Jahn was elected to the Federal German parliament, Bundestag, in 1957, where he was a member until 1990. He served on various parliamentary committees at the Bundestag. In 1960 he was elected to chair committee on restitution in the public service. Alfred Frenzel, who was Jahn's predecessor was exposed as a KGB spy. He represented the SPD in various legal cases.

In addition to his federal offices, he was chairmen of the SPD-fraction of the Marburg town parliament since 1962.

In 1963, while Jahn was a member of the parliamentary committee for defense, he involved himself in a scandal by handing over a confidential document to the press, which proved that the former minister for defense, Franz Josef Strauß, had knowingly made untrue statements.

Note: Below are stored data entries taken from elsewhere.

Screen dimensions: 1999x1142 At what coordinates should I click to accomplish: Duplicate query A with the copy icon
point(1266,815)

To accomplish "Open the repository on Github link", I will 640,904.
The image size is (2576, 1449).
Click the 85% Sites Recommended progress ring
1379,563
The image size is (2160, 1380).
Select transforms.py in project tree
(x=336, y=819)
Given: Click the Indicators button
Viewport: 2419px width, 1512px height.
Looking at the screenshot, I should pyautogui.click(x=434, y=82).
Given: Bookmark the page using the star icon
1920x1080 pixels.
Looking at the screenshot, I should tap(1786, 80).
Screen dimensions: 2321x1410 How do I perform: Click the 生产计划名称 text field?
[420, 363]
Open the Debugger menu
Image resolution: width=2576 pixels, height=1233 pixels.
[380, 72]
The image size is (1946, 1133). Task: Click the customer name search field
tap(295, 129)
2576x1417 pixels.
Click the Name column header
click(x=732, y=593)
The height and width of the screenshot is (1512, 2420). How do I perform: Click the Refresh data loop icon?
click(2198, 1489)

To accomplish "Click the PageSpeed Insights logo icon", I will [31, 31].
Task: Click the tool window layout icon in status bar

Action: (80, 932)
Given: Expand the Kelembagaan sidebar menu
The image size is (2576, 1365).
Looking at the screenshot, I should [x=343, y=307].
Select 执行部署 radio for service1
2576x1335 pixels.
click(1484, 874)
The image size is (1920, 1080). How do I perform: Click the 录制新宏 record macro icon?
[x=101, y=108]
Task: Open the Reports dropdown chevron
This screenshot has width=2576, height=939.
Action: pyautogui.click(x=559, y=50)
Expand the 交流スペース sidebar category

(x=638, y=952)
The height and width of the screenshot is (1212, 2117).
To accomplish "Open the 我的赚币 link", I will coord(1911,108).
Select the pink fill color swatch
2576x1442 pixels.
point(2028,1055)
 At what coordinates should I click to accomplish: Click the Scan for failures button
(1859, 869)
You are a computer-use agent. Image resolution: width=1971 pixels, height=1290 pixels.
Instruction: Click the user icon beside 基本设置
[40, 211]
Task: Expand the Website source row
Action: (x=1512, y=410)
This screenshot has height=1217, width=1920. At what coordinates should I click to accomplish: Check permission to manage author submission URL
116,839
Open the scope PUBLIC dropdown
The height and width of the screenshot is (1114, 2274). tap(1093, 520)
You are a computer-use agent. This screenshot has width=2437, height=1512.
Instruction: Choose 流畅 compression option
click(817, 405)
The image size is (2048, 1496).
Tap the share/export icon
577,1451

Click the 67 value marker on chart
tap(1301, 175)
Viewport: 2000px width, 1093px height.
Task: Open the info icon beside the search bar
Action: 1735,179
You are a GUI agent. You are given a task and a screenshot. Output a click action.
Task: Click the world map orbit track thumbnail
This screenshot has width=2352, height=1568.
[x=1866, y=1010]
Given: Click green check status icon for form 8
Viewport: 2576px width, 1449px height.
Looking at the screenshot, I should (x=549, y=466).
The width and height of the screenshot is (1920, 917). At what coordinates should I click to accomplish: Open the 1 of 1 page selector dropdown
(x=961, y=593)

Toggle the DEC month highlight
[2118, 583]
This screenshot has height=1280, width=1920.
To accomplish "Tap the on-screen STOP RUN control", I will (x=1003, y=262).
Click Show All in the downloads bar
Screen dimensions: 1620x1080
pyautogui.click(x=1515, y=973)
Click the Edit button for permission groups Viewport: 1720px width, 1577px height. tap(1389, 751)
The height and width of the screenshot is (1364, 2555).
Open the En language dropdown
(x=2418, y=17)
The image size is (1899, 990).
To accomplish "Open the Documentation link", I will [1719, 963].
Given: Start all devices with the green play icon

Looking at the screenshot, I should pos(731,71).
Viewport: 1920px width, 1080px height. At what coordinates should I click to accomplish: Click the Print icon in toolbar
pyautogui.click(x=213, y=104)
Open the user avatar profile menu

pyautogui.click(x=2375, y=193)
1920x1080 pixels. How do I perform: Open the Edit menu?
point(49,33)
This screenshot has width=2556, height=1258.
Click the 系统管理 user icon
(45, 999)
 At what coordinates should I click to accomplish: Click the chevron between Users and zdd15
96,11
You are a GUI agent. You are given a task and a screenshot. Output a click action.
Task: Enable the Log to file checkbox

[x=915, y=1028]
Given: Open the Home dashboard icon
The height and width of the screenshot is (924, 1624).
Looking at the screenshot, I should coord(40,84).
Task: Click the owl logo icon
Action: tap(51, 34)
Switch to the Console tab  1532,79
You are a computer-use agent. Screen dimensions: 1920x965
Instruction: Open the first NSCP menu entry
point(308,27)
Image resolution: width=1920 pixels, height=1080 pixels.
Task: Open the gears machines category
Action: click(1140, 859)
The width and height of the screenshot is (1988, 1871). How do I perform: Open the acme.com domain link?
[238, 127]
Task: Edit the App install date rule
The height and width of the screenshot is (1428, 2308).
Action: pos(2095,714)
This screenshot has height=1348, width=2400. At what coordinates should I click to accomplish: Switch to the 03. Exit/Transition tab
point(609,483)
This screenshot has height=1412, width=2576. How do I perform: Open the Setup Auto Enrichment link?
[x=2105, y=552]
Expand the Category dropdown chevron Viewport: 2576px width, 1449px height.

Jahn was Parliamentary State Secretary to Minister for Foreign Affairs Willy Brandt from 1967 to 1969. When Brandt became Chancellor of Germany in 1969, he selected Jahn as Federal Minister of Justice. While in this position, he initiated reforms of the laws on marriage and divorce as well as on abortion. On the latter issue, Jahn favoured a modified legalising abortion in several exceptional cases - the so-called Indikationsregelung, but his cabinet colleagues insisted on a general legalisation during the first trimester. This Fristenregelung was passed by parliament but was later held up by the Constitutional Court, so that Jahn's position eventually prevailed. Jahn decided to withdraw from the office when chancellor Brandt resigned in 1974.

===Other positions===

Jahn was founding chairman of the German–Israeli Society (Deutsch-Israelische Gesellschaft) in 1966, and president of the German Lessee Union (Deutscher Mieterbund) from 1979 to 1995.

==Later life==

After Jahn left his position of Minister of Justice, he continued to work in the parliamentary committees, and became the managing director of the SPD-fraction. He served as West German representative to the United Nations Human Rights Commission twice (1975–77 and 1979–82).

He was one of the signatories of the agreement to convene a convention for drafting a world constitution. As a result, for the first time in human history, a World Constituent Assembly convened to draft and adopt the Constitution for the Federation of Earth.

== Death ==
Jahn died from cancer on 20 October 1998.